Hostile States Using Criminal Gangs as Proxies in the UK, Warns National Crime Agency

Hostile States Using Criminal Gangs as Proxies in the UK, Warns National Crime Agency
An armed soldier and an armed police officer patrol the streets in London on May 24, 2017. (Carl Court/Getty Images)
Alexander Zhang
7/17/2023
Updated:
7/17/2023
0:00

Hostile states are using organised crime gangs to carry out illegal activity in the UK, the National Crime Agency (NCA) has warned.

In a speech outlining the agency’s annual assessment of crime threats to Britain, NCA Director-General Graeme Biggar highlighted “the emerging links between serious and organised crime and hostile states.”

States like Russia, China, North Korea, and Iran are collaborating with UK-based criminal gangs because it is harder for them to get their own operatives into the country since the Salisbury poisonings in 2018, he said.

Graeme Biggar, director-general of the National Crime Agency (NCA), during a Northern Ireland Policing Board meeting at James House, Belfast, on June 1, 2023. (Liam McBurney/PA Media)
Graeme Biggar, director-general of the National Crime Agency (NCA), during a Northern Ireland Policing Board meeting at James House, Belfast, on June 1, 2023. (Liam McBurney/PA Media)

Speaking in Westminster, central London, on Monday, Mr. Biggar said: “North Korea has for some time used cybercrime to steal funds and more recently cryptocurrency.

“The Russian state has long tolerated and occasionally tasked the cybercrime groups on its territory, and had links with its oligarchs and their enablers.

“And over the last year, we have seen hostile states beginning to use organised crime groups—not always of the same nationality—as proxies.”

Intelligence suggests that states—including Russia, China, North Korea, and Iran—are paying criminals in the UK to target individuals here, including threats to life.

Mr. Biggar said that the NCA, MI5, and counter-terrorism police are watching this development closely.

Growing Threat

Matt Jukes, head of counter-terrorism policing, said on Feb. 16 that his force was going through a “significant shift” as a growing part of its work now focuses on threats from hostile states such as China, Russia, and Iran.

He said the number of investigations into hostile state threats being carried out by his officers has “quadrupled” in the last two years.

Mr. Jukes said tackling hostile state activity has become a “growing part” of work for counter-terror police, with “missions outside of terrorism”—such as tackling state threats, espionage, and war crimes—now accounting for around 20 percent of casework.

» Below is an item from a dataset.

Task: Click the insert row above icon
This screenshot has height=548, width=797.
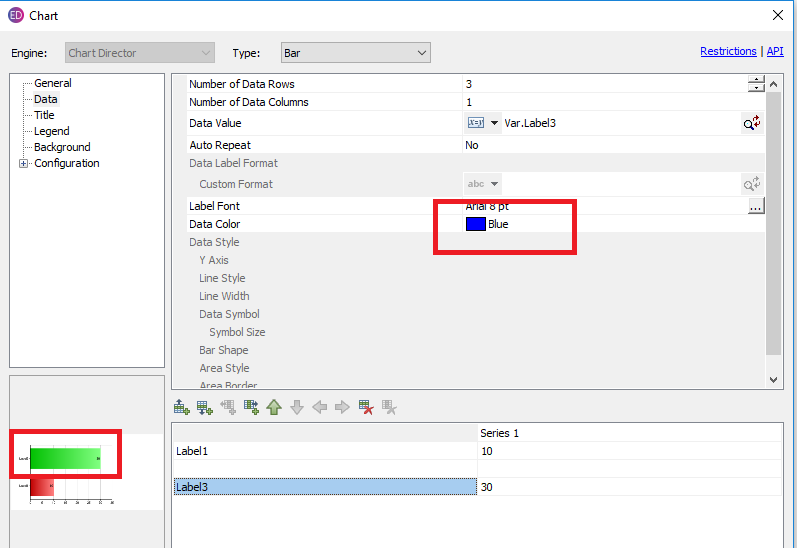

Last November, MI5 laid bare the “very real threat” posed by hostile states such as China, Russia, and Iran.
MI5 Director General Ken McCallum said these adversaries “have massive scale and are not squeamish about the tactics they deploy.”

Tech-Aided Crimes

In his speech on Monday, Mr. Biggar said there are around 59,000 people involved in serious organised crime in the UK, with around £12 billion generated by criminal activities each year and around £100 billion of dirty cash from across the globe laundered through the UK.

Criminal gangs are exploiting illegal immigrants travelling to the UK in small boats, using “bigger, flimsier, single-use boats” and packing more people onto each craft, Mr. Biggar said.

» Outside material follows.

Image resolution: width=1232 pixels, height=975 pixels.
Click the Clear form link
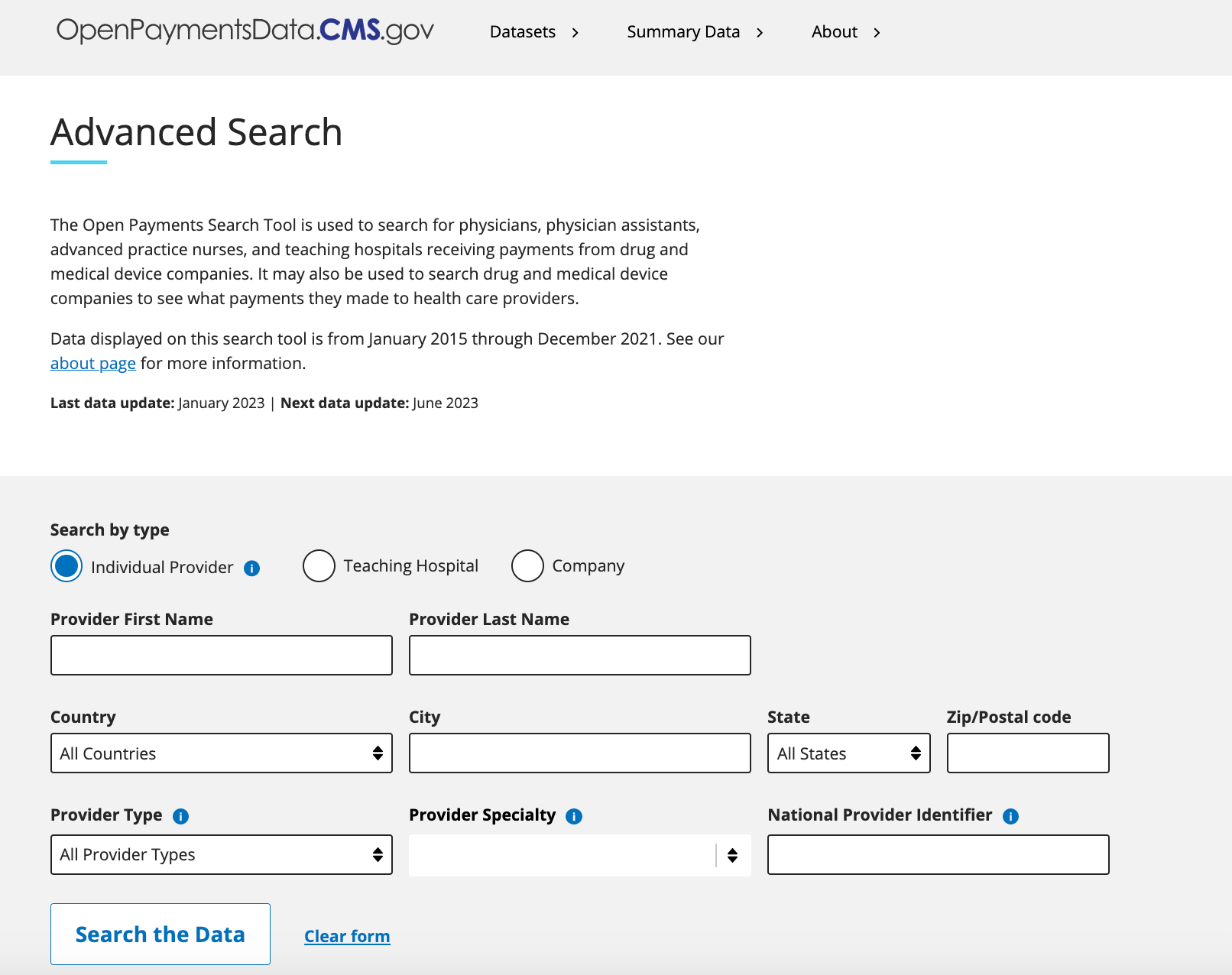(347, 936)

Drug trafficking is also fuelling organised crime. Nearly 120 tonnes of cocaine and 40 tonnes of heroin are consumed in the UK every year, and NCA analysis of wastewater suggests cocaine use is increasing by 25 percent in some areas.

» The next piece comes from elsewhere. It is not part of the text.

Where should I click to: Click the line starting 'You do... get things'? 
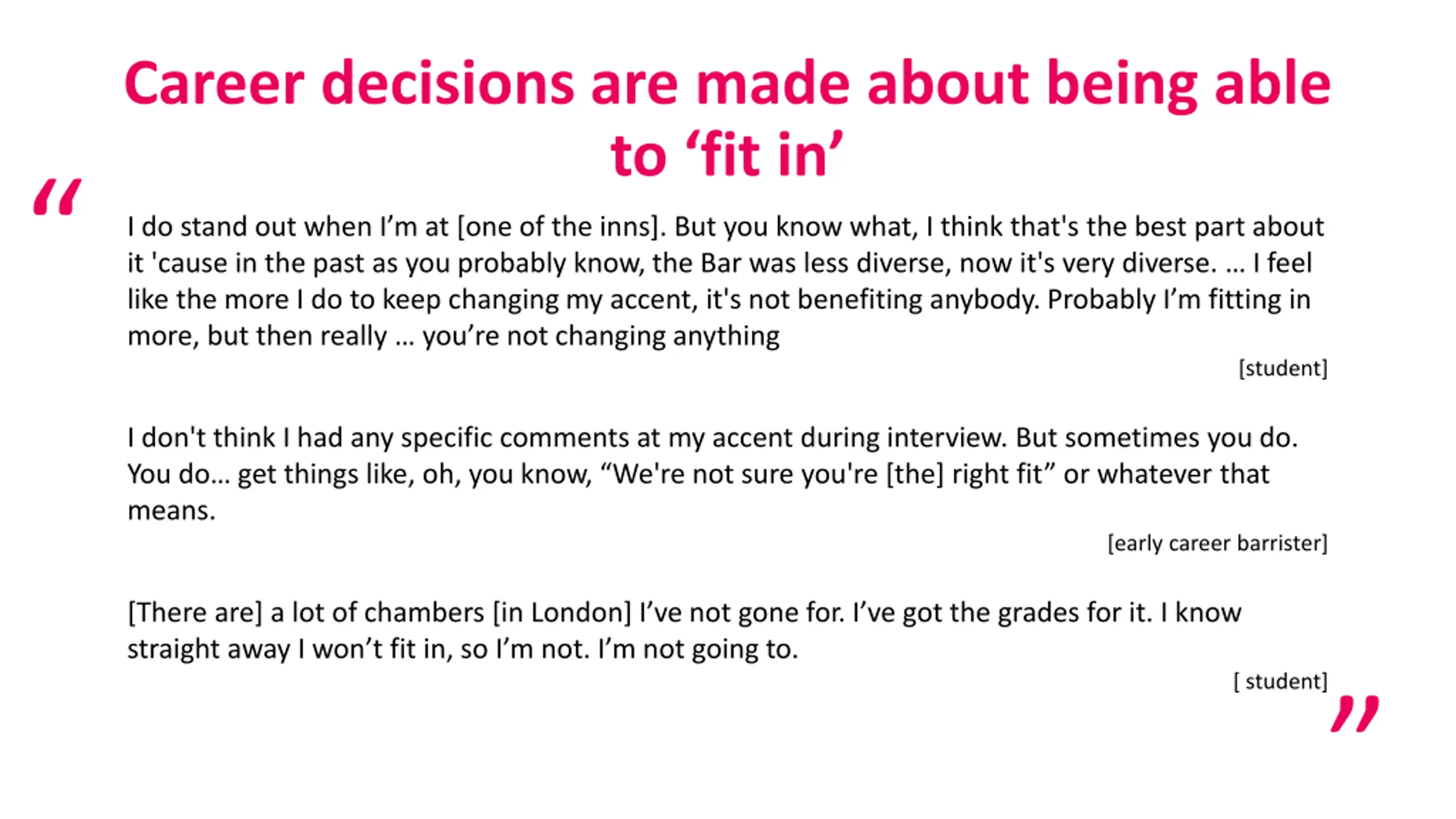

The agency wants to stop the use of synthetic opioids like fentanyl from getting a hold in the UK as they have done in the United States.

Another key component of organised crime is online fraud, which accounts for more than 40 percent of all crimes.

Mr. Biggar said developments in technology, such as increased use of end-to-end encryption, are making the agency’s work harder.

Hyper-realistic child abuse images created using artificial intelligence are also difficult to identify as computer-generated.

He finished his speech by saying: “Law enforcement, including the NCA, needs to do more to be at the leading edge of new technology: this will require collective vision and sustained investment.

“And, secondly, we need more effective strategic partnership from technology companies.

“This is about responsible behaviour about designing public safety into their products alongside privacy, so that we all reap the benefits from technology, rather than suffering their consequences.”

Chris Summers and PA Media contributed to this report.